* _Task brief_
Look through the entries. Copy each line that has the word "agent".

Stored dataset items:

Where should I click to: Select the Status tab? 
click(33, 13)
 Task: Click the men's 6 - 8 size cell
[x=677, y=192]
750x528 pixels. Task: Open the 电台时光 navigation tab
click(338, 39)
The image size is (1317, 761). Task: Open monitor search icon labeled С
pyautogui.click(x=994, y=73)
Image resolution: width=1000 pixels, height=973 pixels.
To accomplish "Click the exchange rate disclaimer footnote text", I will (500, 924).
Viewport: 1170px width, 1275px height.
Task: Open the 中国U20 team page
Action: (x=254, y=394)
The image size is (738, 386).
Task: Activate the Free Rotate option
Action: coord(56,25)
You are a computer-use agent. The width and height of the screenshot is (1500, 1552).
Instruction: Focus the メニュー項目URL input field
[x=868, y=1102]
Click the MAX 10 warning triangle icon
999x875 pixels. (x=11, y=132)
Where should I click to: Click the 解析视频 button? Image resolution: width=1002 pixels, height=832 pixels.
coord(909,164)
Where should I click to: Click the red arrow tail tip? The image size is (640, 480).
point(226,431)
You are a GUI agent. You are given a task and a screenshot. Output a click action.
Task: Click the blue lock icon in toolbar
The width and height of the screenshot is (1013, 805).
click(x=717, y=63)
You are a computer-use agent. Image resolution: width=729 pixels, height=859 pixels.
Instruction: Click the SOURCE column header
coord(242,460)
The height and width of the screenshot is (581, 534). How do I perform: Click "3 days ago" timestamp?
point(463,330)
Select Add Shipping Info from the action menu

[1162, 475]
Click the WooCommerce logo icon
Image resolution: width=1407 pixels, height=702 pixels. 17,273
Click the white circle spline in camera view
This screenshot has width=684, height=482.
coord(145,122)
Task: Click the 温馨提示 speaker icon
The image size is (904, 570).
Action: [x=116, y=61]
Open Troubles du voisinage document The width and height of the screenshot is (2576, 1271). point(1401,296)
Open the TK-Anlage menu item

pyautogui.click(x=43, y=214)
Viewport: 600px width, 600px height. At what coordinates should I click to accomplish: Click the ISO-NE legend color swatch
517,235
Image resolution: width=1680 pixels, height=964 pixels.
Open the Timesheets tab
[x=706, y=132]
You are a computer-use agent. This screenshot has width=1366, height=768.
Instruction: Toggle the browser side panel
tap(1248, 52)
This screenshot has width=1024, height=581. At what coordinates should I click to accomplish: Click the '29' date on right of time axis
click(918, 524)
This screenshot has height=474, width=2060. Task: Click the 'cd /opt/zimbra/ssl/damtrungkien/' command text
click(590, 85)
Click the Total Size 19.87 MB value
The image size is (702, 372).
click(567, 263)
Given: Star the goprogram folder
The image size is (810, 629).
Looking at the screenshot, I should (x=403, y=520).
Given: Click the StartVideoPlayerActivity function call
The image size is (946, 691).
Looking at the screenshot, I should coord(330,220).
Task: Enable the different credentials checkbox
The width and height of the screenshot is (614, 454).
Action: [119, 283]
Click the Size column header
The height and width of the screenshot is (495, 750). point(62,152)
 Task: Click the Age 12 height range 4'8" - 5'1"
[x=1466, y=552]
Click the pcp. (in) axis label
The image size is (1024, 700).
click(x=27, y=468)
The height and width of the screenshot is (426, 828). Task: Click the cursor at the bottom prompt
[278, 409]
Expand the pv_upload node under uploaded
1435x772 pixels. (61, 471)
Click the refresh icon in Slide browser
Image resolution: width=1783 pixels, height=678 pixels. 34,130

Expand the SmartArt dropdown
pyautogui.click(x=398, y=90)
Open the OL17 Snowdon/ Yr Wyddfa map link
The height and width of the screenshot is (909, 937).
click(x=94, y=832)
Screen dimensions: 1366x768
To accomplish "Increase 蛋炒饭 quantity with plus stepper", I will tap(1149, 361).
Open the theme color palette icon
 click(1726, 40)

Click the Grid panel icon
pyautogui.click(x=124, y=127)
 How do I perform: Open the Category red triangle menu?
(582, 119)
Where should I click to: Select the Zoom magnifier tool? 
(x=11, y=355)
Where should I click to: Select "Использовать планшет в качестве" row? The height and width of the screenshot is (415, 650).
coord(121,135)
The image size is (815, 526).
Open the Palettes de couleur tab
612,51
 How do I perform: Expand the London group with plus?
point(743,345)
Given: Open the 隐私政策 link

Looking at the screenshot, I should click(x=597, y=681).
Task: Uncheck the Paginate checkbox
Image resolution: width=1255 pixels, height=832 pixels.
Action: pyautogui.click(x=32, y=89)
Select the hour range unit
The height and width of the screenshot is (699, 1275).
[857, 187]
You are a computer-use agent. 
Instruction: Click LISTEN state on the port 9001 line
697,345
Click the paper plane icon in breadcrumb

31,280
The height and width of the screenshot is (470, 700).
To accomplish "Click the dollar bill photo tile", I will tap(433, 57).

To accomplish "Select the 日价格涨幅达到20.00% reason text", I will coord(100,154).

* _Answer box_
You are a computer-use agent. The width and height of the screenshot is (1500, 1552).
You are a GUI agent. You are given a task and a screenshot. Output a click action.
You are a computer-use agent. Image resolution: width=729 pixels, height=859 pixels.
You are a computer-use agent. This screenshot has width=1366, height=768.
You are a computer-use agent. 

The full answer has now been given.